Objective: To screen proteins in leukocytes interacting with PS1TP2 by yeast-two hybrid and to view their subcellular localization in HepG2 cells.
Methods: The function and structure of PS1TP2 were studied by bioinformatic analysis. PS1TP2 gene was amplified and cloned into plasmid pET32a (+) and pGBKT7 to construct recombinant expression vectors pET32a (+)-PS1TP2 and pGBKT7-PS1TP2. They were transduced into E. coli Rosetta strain and yeast AH109. The transformed yeast mated with yeast Y187 containing leukocyte cDNA library plasmid in a 2xYPDA medium. Diploid yeast cells were plated on a synthetic dropout nutrient medium (SD/-Trp-Leu-His-Ade) for selecting twice and then screening. Then a green fluorescent protein (GFP) expression vector pEGFP-C1-PS1TP2 was established, transduced into HepG2, and its subcellular localization was studied by fluorescence microscopy and confocal microscopy.
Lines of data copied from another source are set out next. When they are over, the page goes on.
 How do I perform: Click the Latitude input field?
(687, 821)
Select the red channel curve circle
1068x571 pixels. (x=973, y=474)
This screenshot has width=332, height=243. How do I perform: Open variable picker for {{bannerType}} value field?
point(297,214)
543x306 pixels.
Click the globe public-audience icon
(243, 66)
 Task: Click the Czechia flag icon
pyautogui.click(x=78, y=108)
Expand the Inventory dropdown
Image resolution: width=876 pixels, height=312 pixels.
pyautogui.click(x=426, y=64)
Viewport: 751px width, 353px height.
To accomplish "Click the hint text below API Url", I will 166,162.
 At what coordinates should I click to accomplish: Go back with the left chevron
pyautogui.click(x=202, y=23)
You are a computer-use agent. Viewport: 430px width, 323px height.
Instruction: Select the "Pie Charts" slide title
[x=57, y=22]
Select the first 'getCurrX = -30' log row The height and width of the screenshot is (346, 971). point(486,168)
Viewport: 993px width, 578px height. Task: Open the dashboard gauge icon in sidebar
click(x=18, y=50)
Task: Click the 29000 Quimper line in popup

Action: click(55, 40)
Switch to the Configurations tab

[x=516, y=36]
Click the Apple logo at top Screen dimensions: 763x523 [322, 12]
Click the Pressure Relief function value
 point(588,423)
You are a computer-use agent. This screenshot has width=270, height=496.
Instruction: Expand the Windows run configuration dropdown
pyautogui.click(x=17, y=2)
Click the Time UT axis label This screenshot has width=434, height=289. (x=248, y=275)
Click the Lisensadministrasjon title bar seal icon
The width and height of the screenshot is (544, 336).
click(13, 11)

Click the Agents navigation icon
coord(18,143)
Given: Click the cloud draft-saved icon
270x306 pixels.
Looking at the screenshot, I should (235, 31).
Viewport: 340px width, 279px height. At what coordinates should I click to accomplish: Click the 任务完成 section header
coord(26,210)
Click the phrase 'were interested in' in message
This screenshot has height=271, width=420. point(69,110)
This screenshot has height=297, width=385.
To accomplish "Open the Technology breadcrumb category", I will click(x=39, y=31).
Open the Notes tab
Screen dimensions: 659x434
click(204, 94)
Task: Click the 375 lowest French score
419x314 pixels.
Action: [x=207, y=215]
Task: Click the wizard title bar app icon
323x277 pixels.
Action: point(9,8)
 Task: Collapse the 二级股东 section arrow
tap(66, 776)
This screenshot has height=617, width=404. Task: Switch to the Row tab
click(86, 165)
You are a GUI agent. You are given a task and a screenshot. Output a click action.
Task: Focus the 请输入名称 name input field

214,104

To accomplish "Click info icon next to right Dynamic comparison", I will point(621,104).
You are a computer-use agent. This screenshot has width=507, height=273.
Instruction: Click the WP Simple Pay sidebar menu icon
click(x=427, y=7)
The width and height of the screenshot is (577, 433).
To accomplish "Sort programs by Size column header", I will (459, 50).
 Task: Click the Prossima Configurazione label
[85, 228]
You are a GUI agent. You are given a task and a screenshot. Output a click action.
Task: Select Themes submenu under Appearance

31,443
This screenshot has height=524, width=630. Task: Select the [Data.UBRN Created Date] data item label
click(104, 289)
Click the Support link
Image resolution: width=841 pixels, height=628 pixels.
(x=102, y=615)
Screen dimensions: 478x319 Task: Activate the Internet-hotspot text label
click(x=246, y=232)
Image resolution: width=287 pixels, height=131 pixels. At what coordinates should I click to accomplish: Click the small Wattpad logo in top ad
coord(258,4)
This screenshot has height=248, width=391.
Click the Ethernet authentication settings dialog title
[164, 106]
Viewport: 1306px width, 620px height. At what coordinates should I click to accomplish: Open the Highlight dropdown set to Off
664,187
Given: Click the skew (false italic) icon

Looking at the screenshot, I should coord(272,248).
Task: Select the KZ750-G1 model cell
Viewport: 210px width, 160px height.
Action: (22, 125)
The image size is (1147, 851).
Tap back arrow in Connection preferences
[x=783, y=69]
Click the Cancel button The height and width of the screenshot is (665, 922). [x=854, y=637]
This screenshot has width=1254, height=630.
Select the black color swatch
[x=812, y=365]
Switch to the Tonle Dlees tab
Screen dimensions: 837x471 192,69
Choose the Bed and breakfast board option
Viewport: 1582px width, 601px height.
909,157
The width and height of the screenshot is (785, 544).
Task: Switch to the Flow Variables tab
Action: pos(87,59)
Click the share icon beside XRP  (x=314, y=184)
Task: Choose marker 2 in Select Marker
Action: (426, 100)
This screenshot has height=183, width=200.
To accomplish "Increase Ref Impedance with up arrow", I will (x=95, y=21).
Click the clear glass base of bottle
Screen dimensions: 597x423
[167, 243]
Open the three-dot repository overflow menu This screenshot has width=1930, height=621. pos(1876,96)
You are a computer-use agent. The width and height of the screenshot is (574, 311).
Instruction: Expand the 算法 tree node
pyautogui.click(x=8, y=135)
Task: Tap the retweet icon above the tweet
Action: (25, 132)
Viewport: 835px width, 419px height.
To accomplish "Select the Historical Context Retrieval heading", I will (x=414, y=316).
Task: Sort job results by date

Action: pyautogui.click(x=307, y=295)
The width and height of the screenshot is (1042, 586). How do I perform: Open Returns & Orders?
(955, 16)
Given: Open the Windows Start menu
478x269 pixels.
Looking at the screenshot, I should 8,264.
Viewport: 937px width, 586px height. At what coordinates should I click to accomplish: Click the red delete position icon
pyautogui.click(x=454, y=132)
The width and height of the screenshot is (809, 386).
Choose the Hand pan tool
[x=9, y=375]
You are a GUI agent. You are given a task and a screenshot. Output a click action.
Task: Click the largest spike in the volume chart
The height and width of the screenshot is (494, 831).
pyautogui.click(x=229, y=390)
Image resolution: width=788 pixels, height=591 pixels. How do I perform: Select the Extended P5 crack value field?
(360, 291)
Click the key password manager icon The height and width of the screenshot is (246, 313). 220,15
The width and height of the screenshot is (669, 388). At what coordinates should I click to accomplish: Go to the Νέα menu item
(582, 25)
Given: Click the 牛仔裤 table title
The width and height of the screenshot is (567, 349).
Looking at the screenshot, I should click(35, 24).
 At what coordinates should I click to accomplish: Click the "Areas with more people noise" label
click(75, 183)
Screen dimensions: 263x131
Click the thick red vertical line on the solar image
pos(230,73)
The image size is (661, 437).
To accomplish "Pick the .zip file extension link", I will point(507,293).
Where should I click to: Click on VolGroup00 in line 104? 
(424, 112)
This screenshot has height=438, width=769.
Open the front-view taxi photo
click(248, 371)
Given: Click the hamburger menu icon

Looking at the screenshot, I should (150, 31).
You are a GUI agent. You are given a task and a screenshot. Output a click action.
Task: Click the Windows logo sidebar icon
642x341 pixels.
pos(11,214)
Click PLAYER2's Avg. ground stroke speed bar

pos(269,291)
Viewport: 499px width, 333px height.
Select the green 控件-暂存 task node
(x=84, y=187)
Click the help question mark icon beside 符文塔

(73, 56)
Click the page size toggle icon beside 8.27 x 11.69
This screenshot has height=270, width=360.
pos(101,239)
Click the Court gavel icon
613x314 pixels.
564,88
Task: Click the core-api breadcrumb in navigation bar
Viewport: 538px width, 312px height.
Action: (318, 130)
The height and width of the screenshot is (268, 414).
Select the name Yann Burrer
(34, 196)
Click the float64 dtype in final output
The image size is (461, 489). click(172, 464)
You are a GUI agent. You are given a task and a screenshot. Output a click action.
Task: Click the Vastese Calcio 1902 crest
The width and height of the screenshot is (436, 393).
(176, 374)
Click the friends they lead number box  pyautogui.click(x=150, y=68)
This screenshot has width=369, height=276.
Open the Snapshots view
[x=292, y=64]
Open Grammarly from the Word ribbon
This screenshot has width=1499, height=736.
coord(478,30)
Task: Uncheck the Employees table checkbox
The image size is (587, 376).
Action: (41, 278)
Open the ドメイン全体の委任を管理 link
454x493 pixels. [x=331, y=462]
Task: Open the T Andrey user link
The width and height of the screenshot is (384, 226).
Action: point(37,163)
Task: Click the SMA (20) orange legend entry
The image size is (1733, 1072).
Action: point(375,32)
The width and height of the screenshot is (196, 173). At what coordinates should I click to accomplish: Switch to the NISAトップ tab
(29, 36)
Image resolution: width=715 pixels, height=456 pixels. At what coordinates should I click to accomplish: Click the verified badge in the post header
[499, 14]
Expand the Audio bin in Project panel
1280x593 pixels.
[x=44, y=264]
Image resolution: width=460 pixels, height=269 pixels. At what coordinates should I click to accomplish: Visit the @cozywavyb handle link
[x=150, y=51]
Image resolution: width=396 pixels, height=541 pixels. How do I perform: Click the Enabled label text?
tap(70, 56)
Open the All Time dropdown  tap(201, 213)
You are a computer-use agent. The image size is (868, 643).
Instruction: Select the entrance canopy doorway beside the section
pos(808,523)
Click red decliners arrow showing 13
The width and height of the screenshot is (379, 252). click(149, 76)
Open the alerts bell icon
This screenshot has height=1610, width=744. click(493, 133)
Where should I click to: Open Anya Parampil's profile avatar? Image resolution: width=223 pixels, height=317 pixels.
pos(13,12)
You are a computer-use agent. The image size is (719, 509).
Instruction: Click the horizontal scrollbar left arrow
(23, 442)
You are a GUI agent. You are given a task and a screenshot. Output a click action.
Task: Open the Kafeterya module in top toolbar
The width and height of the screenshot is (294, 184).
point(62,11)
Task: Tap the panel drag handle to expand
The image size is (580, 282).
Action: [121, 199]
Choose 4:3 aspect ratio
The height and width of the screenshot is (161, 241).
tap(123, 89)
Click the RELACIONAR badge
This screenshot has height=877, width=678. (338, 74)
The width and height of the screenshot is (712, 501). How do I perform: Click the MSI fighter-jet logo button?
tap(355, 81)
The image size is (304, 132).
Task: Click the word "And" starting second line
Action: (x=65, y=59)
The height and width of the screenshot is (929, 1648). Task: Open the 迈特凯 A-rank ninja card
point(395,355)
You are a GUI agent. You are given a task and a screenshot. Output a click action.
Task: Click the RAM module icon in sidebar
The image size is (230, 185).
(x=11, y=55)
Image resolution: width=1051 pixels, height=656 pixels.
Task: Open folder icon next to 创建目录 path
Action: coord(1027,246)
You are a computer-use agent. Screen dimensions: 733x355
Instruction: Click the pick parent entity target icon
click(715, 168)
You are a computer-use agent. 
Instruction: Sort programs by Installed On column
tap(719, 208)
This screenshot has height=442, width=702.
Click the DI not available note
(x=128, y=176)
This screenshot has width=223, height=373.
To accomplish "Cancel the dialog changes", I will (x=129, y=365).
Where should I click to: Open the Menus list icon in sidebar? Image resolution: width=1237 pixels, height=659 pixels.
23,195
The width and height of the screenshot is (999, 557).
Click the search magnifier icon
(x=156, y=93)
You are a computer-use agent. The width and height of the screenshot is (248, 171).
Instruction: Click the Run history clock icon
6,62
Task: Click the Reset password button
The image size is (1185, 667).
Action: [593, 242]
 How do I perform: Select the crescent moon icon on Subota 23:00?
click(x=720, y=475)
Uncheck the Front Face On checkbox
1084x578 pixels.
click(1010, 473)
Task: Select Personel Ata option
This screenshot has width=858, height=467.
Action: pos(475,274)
Results: Bioinformatic analysis showed that the PS1TP2 gene was located at 6q24.1, the protein was unstable and the aliphatic index was very high. After transformation of the E. coli and yeast AH109, the expression protein showed: (1) the molecular weight of the expressed product was about 41000 Da, and (2) PS1TP2 existed within the cells. Diploid yeast cells were plated on the synthetic dropout nutrient medium containing X-a-gal for selecting twice and then screening. Twenty-six colonies from blue colonies were sequenced, pEGFP-C1-PS1TP2 was successfully expressed in the HepG2 cells, and PS1TP2 was located in the cell plasma.
Conclusion: A prokaryotic expression vector pET32a(+)-PS1TP2 was constructed successfully and the PS1TP2 was successfully expressed in the yeast system. Genes of PS1TP2 interact with leukocyte proteins. These results bring some new clues for studying the biological functions of HBV.